Still kind of thinking about this morning’s Pinch Hitters post. For a team with the Yankees’ extensive history, becoming a true franchise icon is tough. It’s an awfully high standard to meet. Derek Jeter and Mariano Rivera have certainly played their way into that sort of status. Andy Pettitte and Jorge Posada might be a step below, but they’re iconic in their own way. Alex Rodriguez, for better and for worse, will be forever remembered as a member of the Yankees.
But as one era of Yankees baseball begins to fade away, who’s the next player — after Jeter — who will retire as a legitimately iconic part of the Yankees history? Here are a few possibilities. Oh, and it’s worth acknowledging that in every case mentioned here, we’re talking about an extreme best-case scenario, but that’s inevitable when we’re talking about a player becoming an iconic Yankee. That won’t happen for anyone who’s career only plays out pretty well.
Obviously. With a seven-year deal and $155-million worth of hype and expectation, it’s impossible to ignore Tanaka in a discussion like this. At 25 years old, it’s not out of the question that he could be a legitimate big league starter for another 10 years, maybe more. If he plays out his entire career with the Yankees and lives up to his potential, Tanaka could absolutely be an iconic part of franchise history. Hideki Matsui was 29 when he came over from Japan, and he spent seven years in pinstripes. He left a pretty substantial legacy. Could Tanaka exceed it?
He turns 30 in February. It’s worth noting, that Paul O’Neill also turned 30 in February the year he came to the Yankees.* O’Neill’s nine seasons in the Bronx might have been just short of iconic, but he is still incredibly popular, and he’s certainly an unmistakable part of that late-90s dynasty. If McCann plays out his current contract, with maybe another two years when this deal is over, could he create a similar place in franchise history? What if he’s a Hall of Famer, with five to eight years as the next in a long line of great Yankees catchers? Would that be enough to overshadow the nine years he’s already played in Atlanta? He could be a kind of less-controversial (presumably) version of Reggie Jackson.

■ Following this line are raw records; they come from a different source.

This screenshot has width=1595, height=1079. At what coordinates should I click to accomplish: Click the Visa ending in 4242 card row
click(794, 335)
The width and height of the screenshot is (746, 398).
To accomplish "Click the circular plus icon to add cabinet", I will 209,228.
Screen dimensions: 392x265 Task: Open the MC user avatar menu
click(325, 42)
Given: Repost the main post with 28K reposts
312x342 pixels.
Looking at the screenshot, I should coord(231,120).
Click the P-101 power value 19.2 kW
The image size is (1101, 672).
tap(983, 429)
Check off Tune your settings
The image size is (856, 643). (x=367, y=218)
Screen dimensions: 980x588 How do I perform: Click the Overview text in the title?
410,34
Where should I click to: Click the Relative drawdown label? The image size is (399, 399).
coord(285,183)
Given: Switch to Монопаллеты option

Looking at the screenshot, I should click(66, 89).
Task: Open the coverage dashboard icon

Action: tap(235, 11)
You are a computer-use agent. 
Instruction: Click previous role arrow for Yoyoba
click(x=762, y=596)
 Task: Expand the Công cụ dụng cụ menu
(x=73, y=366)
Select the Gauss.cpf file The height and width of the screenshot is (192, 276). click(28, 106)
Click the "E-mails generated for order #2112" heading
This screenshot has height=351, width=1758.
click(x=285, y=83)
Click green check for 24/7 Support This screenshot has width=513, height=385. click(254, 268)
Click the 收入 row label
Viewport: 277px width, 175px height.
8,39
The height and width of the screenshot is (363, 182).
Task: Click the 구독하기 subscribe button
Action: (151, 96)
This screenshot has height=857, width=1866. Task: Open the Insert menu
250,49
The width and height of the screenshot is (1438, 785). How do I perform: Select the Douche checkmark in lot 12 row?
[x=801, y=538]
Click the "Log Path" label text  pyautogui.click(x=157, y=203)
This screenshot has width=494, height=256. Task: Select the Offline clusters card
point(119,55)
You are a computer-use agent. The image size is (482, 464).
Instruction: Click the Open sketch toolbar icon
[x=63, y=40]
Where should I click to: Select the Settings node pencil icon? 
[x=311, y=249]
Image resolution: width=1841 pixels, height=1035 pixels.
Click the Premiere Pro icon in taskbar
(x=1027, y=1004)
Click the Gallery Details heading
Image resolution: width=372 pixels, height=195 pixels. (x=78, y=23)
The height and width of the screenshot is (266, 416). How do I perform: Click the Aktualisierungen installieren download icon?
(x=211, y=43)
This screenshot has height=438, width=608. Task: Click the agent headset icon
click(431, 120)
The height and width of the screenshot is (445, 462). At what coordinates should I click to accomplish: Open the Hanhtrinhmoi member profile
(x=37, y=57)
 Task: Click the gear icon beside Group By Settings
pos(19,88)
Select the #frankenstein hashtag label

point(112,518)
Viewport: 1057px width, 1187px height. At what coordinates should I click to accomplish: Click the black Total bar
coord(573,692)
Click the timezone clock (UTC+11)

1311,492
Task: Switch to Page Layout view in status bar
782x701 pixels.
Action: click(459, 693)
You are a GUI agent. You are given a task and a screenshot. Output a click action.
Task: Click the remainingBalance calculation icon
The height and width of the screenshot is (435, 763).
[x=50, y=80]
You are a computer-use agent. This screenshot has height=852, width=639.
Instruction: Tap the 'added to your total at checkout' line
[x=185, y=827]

His current contract includes a vesting option for 2017. If that option year kicks in, Sabathia will have spent nine seasons with the Yankees (he spent seven and a half with Cleveland). He’s already finished top five in Cy Young voting three times with the Yankees, and he’s 12 wins away from his 100th as a Yankee. If he’s able to transition into this later phase of his career — if he’s able to adjust to his diminished fastball and find away to be an elite pitcher again for two or three years — would that make him one of the elite pitchers in franchise history? He’s already 12th in strikeouts, and he’s three away from being top 20 in wins.
He’s not much older than McCann, and he’s signed to a longer contract. He’s also playing a position that’s well rooted in Yankees history. Ellsbury really only had four full seasons with the Red Sox. He was in Boston for seven years, but in three of those seasons he played a total of just 125 games. With a seven-year contract — plus a team options — Ellsbury has a chance to easily eclipse his Red Sox background and become known primarily as a member of the Yankees. Question is whether he can be healthy enough and productive enough to become a truly iconic kind of player.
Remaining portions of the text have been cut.